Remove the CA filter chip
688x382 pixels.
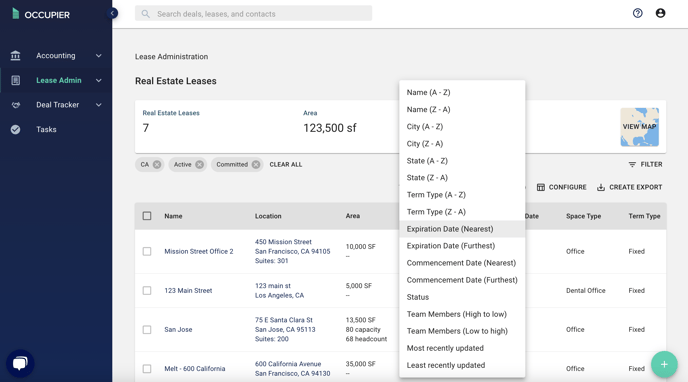click(157, 164)
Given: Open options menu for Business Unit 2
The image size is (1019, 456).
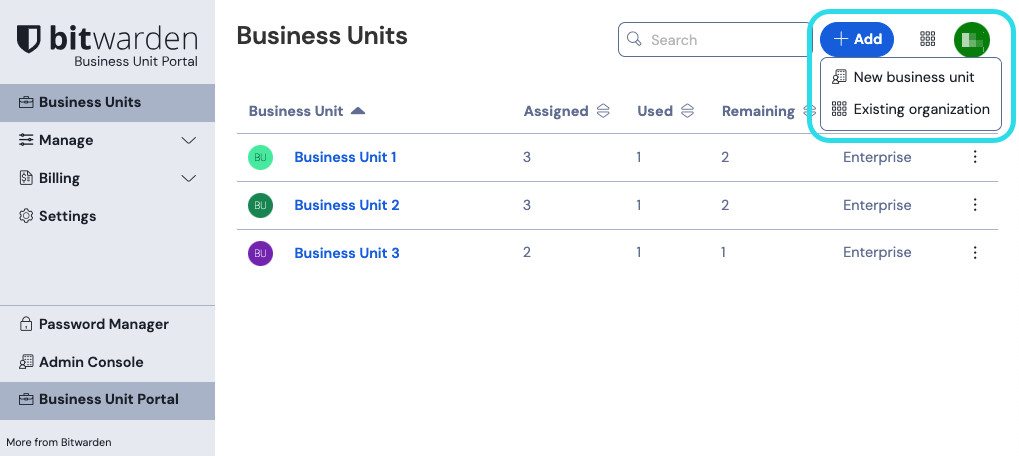Looking at the screenshot, I should [975, 205].
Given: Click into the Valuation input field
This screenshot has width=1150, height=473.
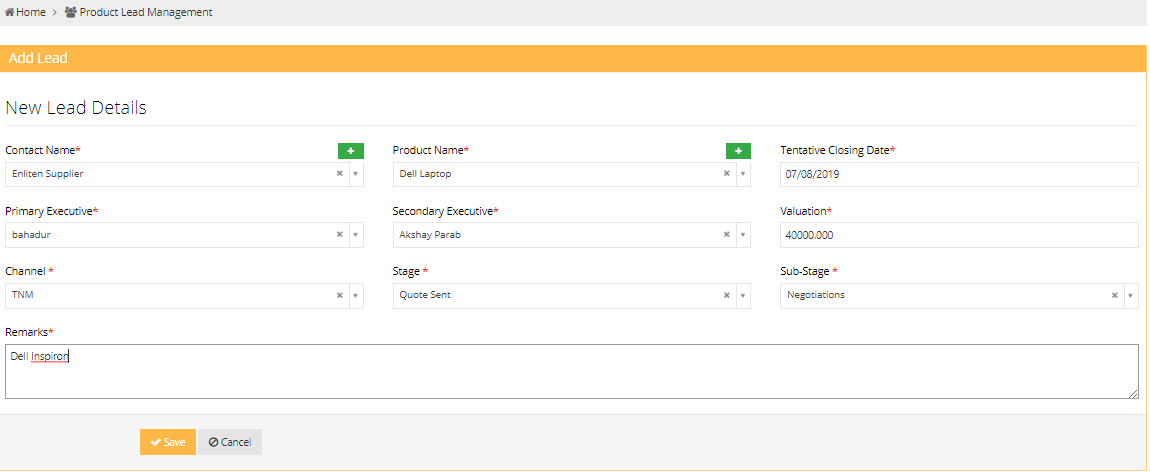Looking at the screenshot, I should click(x=958, y=235).
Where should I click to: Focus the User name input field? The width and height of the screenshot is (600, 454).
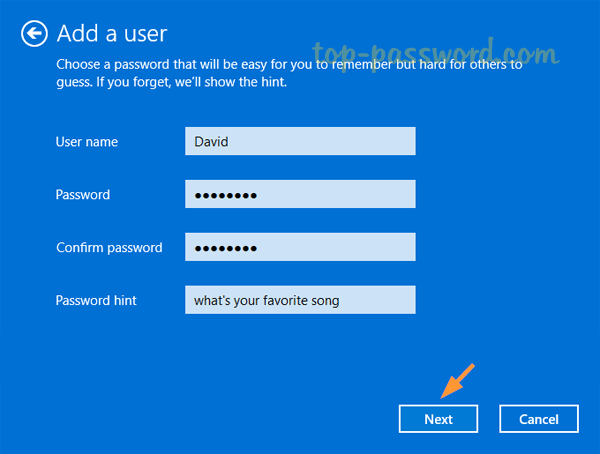click(x=300, y=142)
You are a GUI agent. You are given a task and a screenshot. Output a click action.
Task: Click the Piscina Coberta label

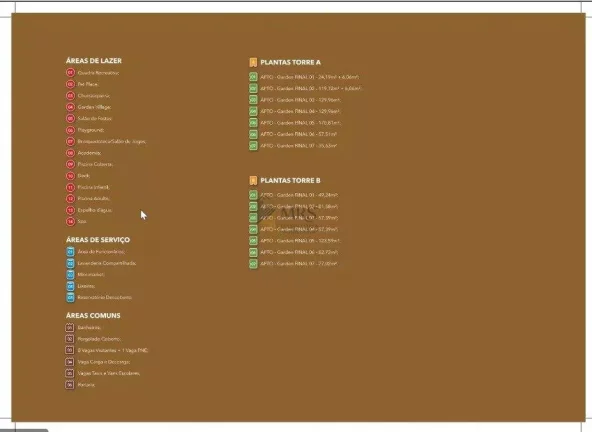tap(95, 164)
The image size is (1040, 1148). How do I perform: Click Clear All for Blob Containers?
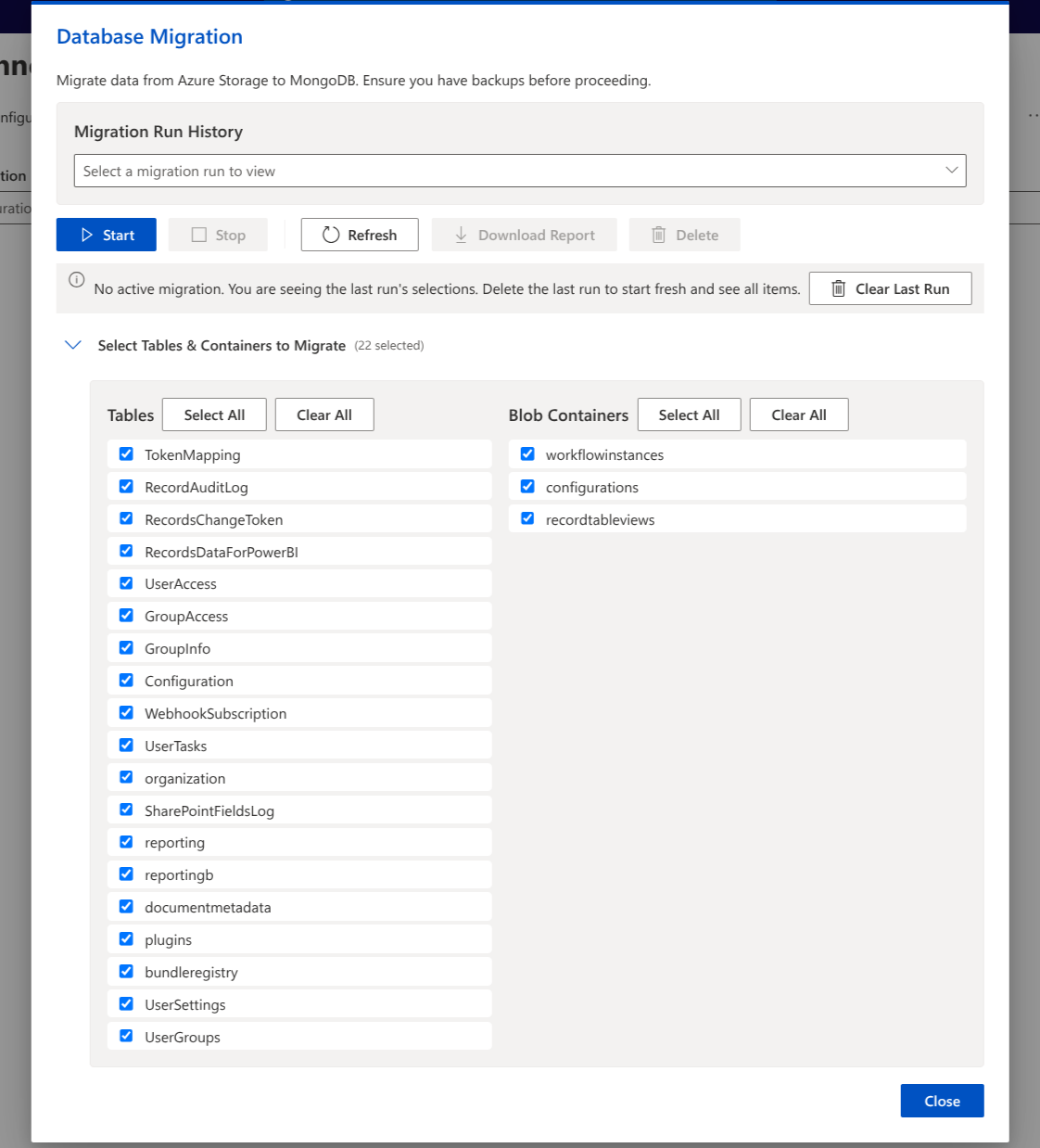(x=798, y=415)
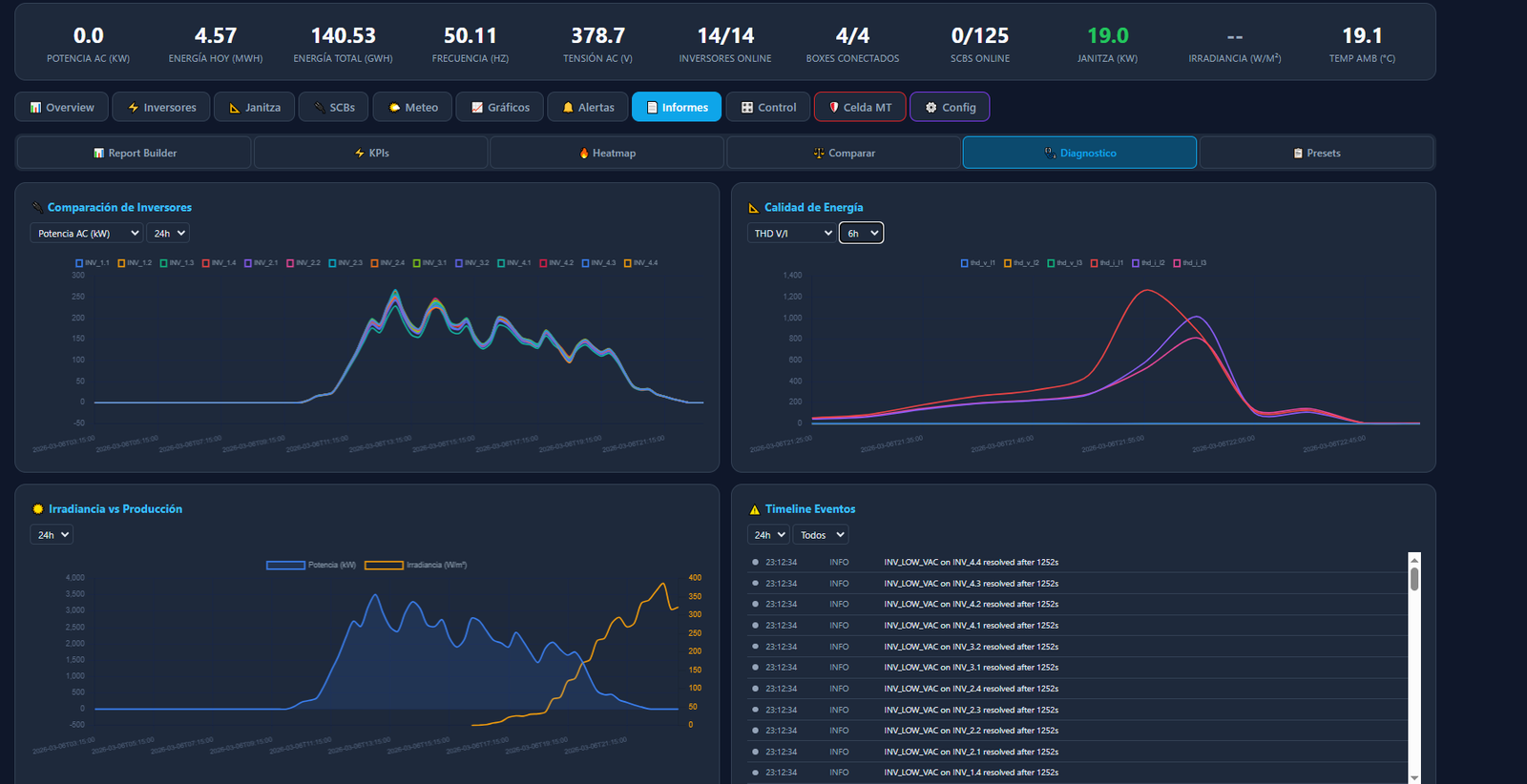Screen dimensions: 1527x784
Task: Toggle INV_1.1 series in inverter legend
Action: click(x=93, y=263)
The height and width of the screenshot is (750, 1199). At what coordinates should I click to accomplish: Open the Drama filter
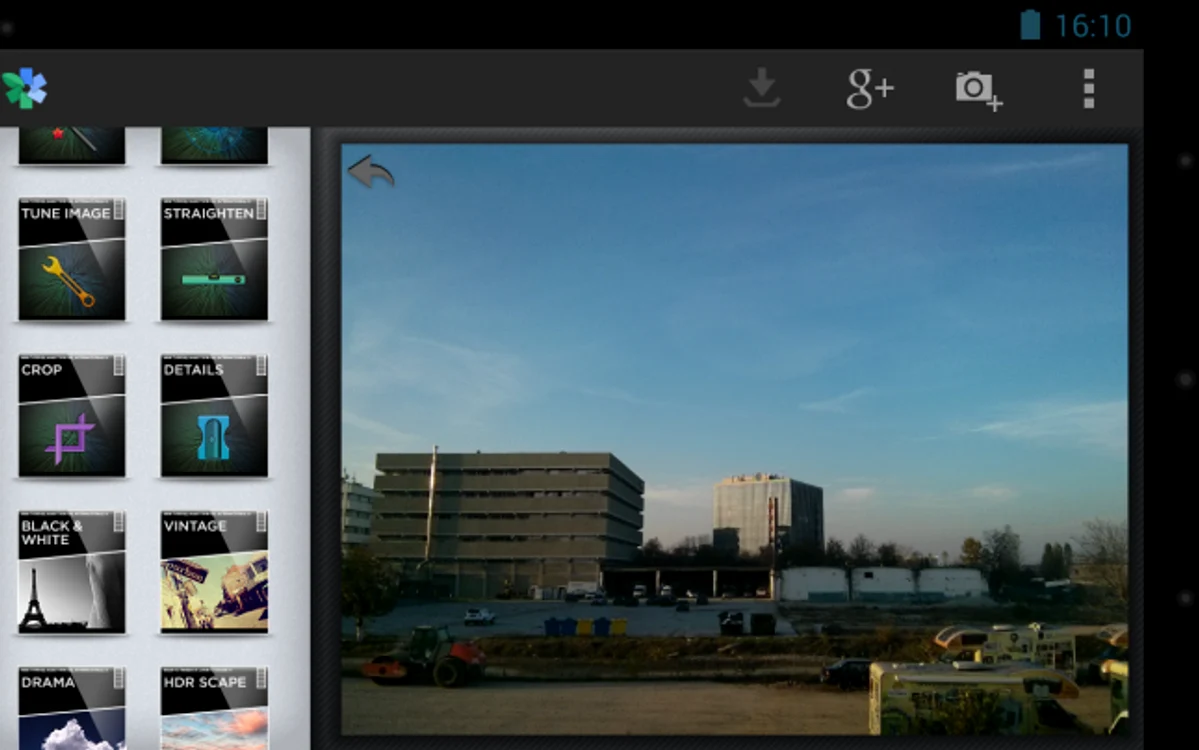pos(72,708)
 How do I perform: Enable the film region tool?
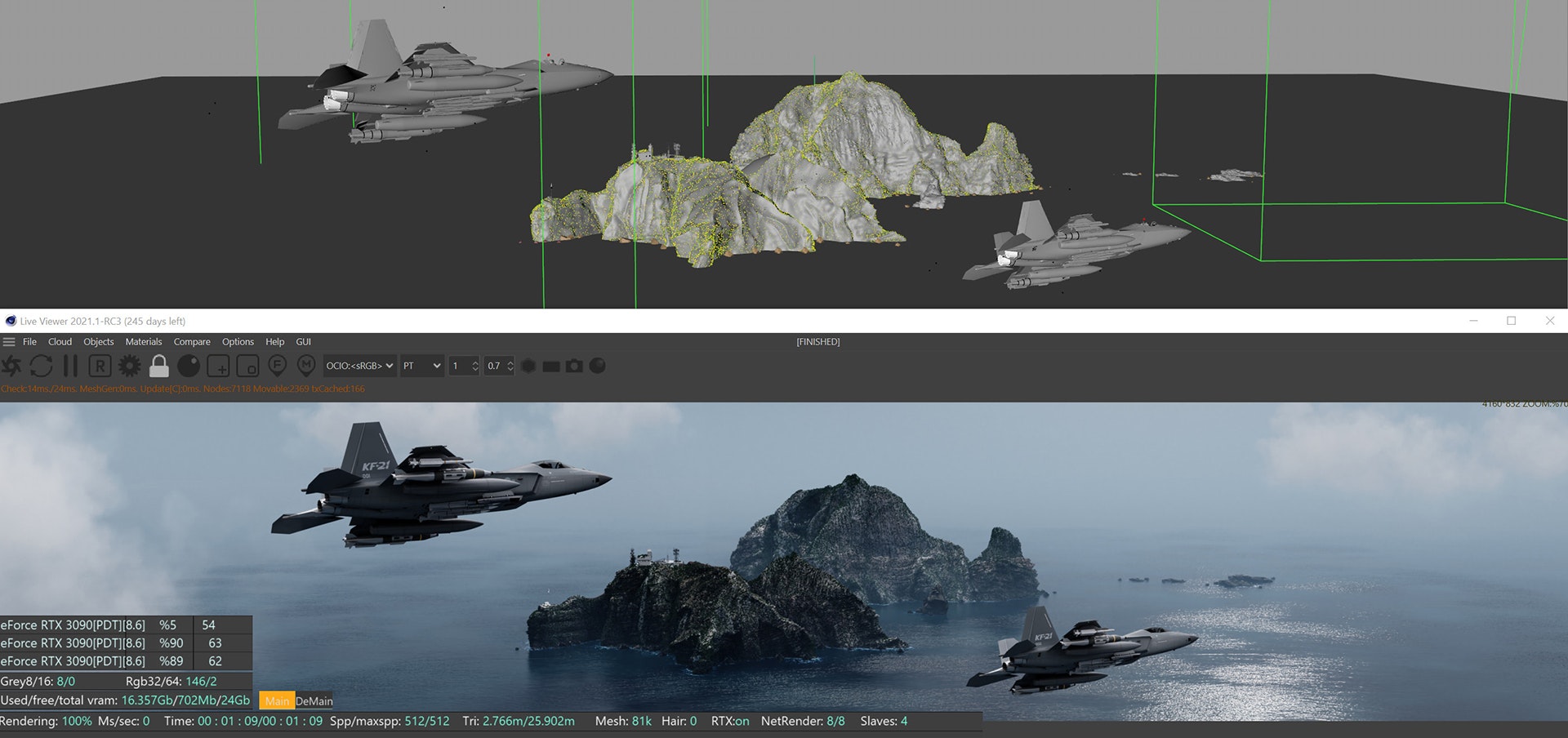pyautogui.click(x=247, y=366)
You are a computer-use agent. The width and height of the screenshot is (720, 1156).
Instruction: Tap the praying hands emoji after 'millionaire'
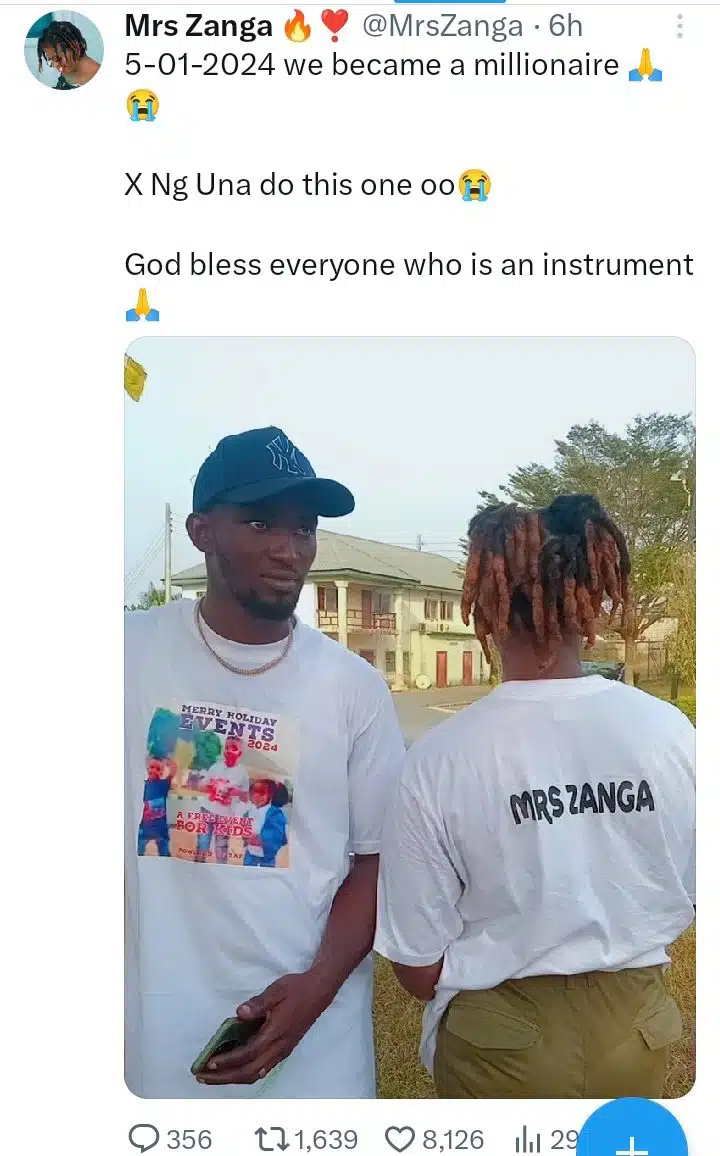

⁂

*What is expected*. Pictures are to be left out, while the records are copied word for word.

*Task solution*.
Remove the CA filter chip
688x382 pixels.
click(157, 164)
Given: Open options menu for Business Unit 2
The image size is (1019, 456).
Looking at the screenshot, I should [975, 205].
Given: Click into the Valuation input field
This screenshot has width=1150, height=473.
Looking at the screenshot, I should click(x=958, y=235).
Where should I click to: Focus the User name input field? The width and height of the screenshot is (600, 454).
click(x=300, y=142)
You are a GUI agent. You are given a task and a screenshot. Output a click action.
Task: Click the Piscina Coberta label

tap(95, 164)
The image size is (1040, 1148). How do I perform: Click Clear All for Blob Containers?
(x=798, y=415)
Screen dimensions: 1527x784
Task: Toggle INV_1.1 series in inverter legend
Action: click(x=93, y=263)
The height and width of the screenshot is (750, 1199). At what coordinates should I click to accomplish: Open the Drama filter
pos(72,708)
 How do I perform: Enable the film region tool?
pyautogui.click(x=247, y=366)
You are a computer-use agent. The width and height of the screenshot is (720, 1156).
Instruction: Tap the praying hands emoji after 'millionaire'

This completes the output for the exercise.